_TASK TO CARRY OUT_.
Set down exactly the entries below, beginning at their first line and ending at the line with "Screen dimensions: 1080x648".

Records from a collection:
******

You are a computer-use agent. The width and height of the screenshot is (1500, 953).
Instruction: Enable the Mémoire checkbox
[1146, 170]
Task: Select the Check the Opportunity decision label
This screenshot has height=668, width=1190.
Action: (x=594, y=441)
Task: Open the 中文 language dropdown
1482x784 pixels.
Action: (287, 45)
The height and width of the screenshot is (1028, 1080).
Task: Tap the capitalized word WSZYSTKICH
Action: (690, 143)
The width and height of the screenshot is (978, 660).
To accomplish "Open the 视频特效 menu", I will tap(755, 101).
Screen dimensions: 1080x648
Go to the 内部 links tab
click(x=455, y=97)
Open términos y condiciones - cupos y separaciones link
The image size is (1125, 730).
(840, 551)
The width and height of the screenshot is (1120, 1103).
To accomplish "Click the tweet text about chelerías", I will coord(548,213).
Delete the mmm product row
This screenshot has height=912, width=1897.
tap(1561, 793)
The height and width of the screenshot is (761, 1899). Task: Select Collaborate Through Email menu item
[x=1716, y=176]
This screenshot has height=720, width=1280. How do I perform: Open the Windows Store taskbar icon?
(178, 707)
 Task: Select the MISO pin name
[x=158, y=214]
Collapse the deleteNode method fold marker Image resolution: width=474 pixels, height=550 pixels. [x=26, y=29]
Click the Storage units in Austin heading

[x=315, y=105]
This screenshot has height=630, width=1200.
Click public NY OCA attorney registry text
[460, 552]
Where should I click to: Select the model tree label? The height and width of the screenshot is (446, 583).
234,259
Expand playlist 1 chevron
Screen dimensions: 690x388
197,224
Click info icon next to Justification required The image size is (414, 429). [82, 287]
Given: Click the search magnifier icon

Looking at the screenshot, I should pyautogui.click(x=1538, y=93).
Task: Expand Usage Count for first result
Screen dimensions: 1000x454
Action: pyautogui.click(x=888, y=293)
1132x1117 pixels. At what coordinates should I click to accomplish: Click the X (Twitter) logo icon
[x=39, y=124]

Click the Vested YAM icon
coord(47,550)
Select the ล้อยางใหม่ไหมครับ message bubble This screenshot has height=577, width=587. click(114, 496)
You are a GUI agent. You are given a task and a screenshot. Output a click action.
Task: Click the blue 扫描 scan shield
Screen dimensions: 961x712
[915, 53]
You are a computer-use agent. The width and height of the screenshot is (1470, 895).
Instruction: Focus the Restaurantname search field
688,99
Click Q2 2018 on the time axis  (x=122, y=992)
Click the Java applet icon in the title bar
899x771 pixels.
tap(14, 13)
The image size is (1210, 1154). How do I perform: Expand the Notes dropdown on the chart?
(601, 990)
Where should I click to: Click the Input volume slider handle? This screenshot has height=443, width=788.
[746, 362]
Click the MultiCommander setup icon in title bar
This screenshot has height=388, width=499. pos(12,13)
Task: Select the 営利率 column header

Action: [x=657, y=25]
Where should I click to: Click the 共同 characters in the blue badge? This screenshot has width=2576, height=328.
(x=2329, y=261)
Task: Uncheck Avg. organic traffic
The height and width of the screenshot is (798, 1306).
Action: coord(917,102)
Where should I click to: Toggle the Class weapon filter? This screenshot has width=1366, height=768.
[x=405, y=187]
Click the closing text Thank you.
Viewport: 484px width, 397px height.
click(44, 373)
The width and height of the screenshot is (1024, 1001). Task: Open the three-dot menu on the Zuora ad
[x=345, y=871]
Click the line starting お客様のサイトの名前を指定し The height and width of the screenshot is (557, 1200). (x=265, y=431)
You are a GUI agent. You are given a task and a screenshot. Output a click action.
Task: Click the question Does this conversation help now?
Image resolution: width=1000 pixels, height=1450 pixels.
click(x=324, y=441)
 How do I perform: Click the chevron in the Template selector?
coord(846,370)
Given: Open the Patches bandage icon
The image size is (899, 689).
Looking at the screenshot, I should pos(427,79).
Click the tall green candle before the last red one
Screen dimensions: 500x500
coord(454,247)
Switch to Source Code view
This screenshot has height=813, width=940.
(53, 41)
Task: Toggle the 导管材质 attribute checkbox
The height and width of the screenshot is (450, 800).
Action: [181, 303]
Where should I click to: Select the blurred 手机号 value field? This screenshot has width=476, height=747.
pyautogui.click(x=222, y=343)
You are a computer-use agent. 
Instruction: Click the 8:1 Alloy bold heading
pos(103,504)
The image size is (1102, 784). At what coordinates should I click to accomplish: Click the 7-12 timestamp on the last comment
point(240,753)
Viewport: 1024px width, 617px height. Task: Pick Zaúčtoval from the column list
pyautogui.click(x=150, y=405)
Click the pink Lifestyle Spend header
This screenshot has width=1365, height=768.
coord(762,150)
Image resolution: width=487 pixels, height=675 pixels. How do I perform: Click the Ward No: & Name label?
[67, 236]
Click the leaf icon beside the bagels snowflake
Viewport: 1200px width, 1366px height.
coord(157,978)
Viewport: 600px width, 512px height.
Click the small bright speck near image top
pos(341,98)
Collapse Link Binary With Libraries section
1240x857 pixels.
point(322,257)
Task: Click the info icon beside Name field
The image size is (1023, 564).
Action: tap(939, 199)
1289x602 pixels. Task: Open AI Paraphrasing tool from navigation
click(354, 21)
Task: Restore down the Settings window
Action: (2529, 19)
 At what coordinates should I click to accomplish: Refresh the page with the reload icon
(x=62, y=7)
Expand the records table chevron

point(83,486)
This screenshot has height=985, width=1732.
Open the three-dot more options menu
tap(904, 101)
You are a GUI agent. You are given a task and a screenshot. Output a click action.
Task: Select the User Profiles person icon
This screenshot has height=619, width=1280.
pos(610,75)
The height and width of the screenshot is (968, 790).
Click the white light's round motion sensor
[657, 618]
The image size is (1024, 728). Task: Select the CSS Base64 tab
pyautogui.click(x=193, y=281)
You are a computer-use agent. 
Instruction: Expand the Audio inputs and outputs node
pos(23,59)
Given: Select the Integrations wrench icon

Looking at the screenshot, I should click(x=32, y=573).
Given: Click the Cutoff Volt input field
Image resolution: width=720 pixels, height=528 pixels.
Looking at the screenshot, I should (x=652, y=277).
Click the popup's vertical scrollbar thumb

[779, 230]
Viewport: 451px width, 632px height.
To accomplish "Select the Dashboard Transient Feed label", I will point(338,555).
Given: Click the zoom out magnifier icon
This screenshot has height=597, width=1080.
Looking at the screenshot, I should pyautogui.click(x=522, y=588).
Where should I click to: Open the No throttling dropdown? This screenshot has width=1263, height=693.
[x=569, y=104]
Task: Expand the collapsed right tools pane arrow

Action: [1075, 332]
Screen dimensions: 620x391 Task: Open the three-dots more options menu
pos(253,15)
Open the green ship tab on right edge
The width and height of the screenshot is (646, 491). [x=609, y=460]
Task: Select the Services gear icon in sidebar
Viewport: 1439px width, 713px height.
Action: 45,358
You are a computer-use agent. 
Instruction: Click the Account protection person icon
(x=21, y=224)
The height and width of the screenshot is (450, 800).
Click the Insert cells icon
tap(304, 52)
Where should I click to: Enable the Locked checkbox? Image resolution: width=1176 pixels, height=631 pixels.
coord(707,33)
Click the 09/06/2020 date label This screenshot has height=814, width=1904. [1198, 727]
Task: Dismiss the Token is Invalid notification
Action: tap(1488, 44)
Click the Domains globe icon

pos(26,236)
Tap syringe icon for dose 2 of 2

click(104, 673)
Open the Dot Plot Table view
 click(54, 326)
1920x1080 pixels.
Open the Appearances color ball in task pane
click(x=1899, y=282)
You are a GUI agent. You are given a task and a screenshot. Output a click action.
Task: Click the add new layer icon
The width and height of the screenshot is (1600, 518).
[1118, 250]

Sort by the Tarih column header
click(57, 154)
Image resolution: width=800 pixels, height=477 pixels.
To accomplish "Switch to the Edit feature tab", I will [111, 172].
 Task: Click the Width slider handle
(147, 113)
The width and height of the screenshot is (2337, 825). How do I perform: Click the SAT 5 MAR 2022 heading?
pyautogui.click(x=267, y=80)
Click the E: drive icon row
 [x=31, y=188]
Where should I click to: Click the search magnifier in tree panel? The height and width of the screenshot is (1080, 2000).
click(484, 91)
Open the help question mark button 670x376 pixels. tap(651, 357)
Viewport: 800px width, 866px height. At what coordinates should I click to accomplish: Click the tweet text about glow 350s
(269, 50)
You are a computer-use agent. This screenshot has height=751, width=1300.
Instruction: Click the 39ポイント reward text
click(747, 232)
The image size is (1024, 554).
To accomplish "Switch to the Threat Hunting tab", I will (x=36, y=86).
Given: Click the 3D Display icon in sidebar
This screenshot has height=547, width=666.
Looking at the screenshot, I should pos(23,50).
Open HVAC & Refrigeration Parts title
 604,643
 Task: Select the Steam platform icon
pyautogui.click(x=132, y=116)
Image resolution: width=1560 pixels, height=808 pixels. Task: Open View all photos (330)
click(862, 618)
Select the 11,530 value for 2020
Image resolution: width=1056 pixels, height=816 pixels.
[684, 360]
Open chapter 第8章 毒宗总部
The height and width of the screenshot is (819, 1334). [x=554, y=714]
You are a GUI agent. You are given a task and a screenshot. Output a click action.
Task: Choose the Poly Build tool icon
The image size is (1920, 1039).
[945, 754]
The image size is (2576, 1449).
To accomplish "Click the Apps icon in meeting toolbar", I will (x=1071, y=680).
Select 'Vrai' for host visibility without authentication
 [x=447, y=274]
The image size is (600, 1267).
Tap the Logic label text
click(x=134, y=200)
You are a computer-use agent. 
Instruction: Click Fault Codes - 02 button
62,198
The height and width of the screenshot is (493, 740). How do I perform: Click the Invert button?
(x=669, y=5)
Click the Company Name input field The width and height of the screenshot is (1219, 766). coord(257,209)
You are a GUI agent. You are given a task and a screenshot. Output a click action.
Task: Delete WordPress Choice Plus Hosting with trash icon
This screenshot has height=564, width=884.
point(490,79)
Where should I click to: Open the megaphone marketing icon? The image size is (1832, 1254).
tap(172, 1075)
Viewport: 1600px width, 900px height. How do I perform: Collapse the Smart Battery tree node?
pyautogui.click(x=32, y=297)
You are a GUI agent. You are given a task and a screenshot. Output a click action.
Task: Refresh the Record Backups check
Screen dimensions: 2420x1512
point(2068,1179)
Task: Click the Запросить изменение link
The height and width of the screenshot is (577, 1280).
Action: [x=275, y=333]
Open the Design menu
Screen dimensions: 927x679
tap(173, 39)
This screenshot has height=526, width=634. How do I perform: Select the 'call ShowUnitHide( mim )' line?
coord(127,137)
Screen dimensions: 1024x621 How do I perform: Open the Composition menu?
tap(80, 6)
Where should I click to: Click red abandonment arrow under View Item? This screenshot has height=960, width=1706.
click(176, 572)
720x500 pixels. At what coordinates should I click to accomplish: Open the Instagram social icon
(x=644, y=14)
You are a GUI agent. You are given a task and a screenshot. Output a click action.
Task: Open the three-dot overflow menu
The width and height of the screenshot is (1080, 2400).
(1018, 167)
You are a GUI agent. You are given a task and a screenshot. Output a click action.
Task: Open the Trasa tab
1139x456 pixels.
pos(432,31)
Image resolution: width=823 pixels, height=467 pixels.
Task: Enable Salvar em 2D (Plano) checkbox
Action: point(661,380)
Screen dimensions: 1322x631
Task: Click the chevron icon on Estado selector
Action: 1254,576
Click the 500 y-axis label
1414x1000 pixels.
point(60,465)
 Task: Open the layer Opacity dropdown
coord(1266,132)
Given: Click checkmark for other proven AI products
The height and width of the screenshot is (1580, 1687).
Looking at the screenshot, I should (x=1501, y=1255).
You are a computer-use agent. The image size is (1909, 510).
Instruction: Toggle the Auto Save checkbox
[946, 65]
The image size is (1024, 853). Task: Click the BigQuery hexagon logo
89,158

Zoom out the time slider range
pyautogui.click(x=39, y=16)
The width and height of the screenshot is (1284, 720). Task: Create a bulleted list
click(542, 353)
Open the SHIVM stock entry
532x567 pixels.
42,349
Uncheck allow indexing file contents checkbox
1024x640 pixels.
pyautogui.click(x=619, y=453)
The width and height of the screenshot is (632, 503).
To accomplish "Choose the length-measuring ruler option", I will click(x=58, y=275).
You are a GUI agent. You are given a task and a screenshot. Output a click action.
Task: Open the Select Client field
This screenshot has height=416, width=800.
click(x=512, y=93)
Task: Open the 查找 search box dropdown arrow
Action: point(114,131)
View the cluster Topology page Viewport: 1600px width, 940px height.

******

_TASK RESPONSE_.
You are a computer-use agent. The width and height of the screenshot is (1500, 953).
Instruction: Enable the Mémoire checkbox
[1146, 170]
Task: Select the Check the Opportunity decision label
This screenshot has height=668, width=1190.
Action: (x=594, y=441)
Task: Open the 中文 language dropdown
1482x784 pixels.
Action: (287, 45)
The height and width of the screenshot is (1028, 1080).
Task: Tap the capitalized word WSZYSTKICH
Action: (690, 143)
The width and height of the screenshot is (978, 660).
To accomplish "Open the 视频特效 menu", I will tap(755, 101).
Screen dimensions: 1080x648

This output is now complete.